Another newcomer, Nik Antropov, has been identified by Tortorella as a kind of a project, albeit one with a big upside.

"I will always be on him about his level of play [over the course of a 60-minute game]," Tortorella said.

But the 6-foot-6 center who came over from Toronto at the trade deadline also has soft hands and a nose for the net, as he displayed in scoring the Rangers' second goal of the game Thursday, his fifth since joining the Rangers. "He's a really interesting one to me," Tortorella said.

No one is suggesting this New York Rangers team can replicate what Tortorella's 2004 Tampa Bay Lightning squad did, which was win a Stanley Cup. But if there is one major difference, it's that Tortorella had to bend that team to his will. This Rangers team seemed to have been dying for just this kind of hand on the tiller.

"To play for him, you've got to have thick skin," Gomez said.

If you make a mistake, fine, but make it again, and you're going to hear about it on the bench.

"And then you're going to be a highlight on the video the next day," Gomez added. "For a lot of guys here, they'd never had that. He reminds me a lot of Pat Burns."

For those in need of a history lesson, Gomez played for Burns' Devils when they won a Cup in 2003. Veteran defenseman Paul Mara, his eye full of stitches courtesy of a Marty Reasoner high stick, echoed those sentiments.

"I think the atmosphere has changed in the locker room and on the ice. We've gone to an attack team instead of being passive," Mara said.

The defenseman laughed when asked if there was a period of adjustment to Tortorella's style.

"I think you get used to it pretty quickly," Mara said. "You're going to know what you're doing well and what you need to work on. It doesn't take too long."

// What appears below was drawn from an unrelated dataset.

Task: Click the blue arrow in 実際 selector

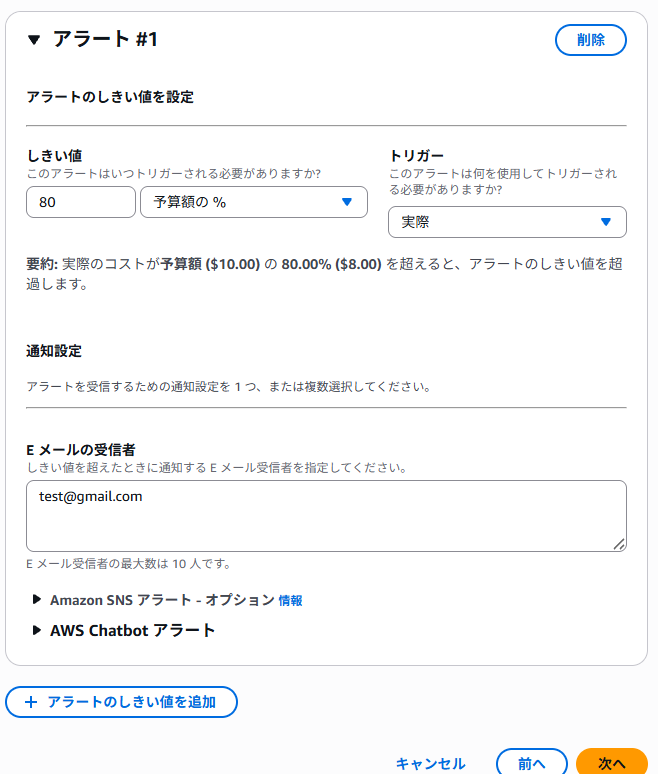Action: coord(606,222)

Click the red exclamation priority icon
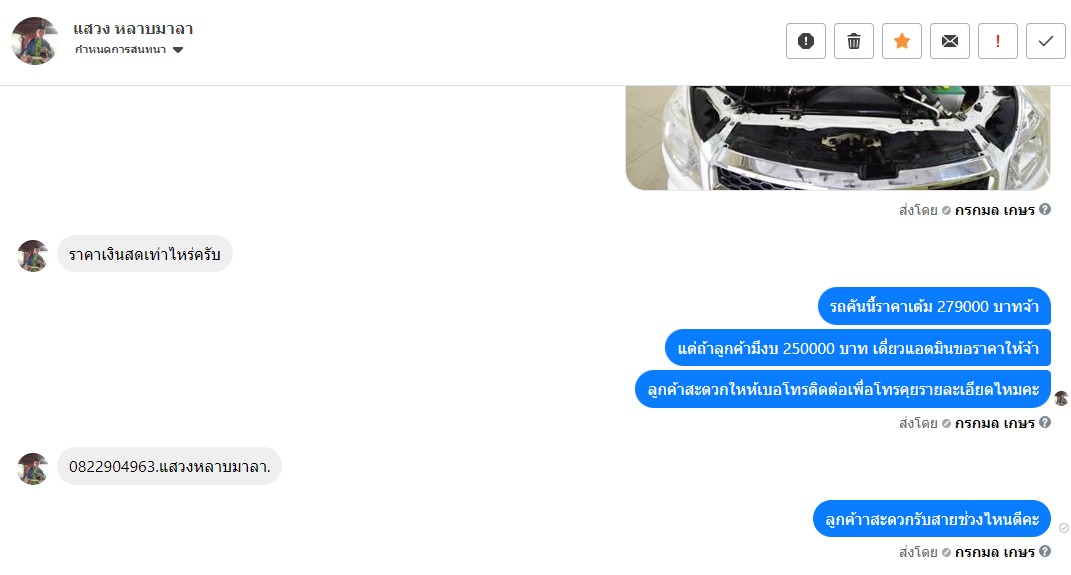(x=998, y=41)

The Rangers are 8-4-2 since Tortorella took over. Their power play is still struggling (they went 2-for-10 on Thursday night, but still managed to foul up three 5-on-3s), entering the game ranked 29th in the league. At the same time, they remain the top penalty-killing team in the NHL.

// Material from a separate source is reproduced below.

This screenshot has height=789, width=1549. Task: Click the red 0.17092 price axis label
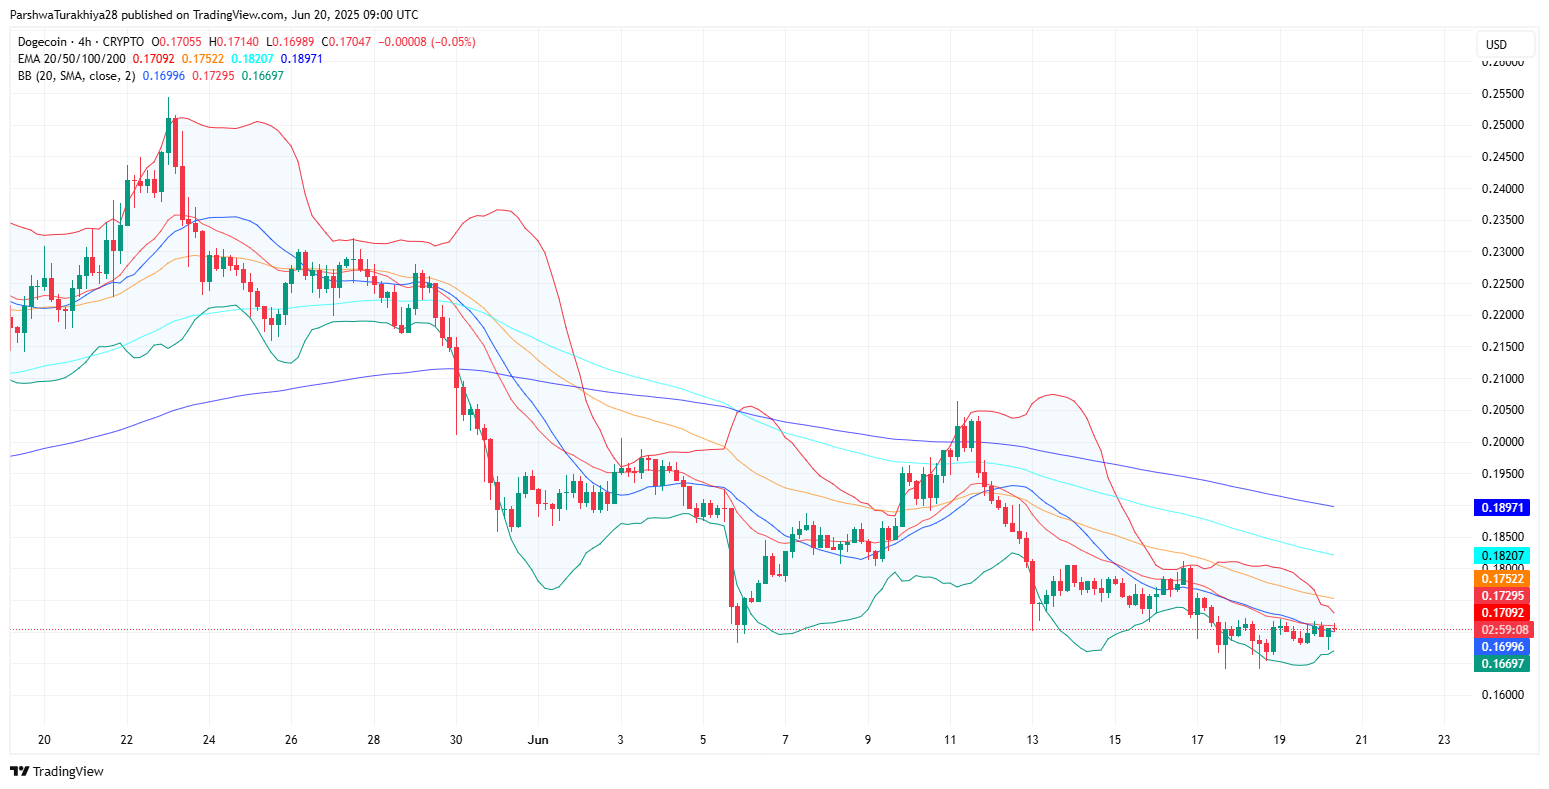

More important, New York is a team that no longer looks as though a stiff breeze would blow it over. The Rangers are almost certain to make the playoffs for the fourth straight season, something that couldn't be said about them a month ago.

"You have to accept it because you're not going to get anything else," defenseman Marc Staal said of Tortorella's style. "But he's a positive guy, too, as much as he gets on you. We were on a slippery slope there for a while and he's definitely helped turn the ship around."

Scott Burnside covers the NHL for ESPN.com.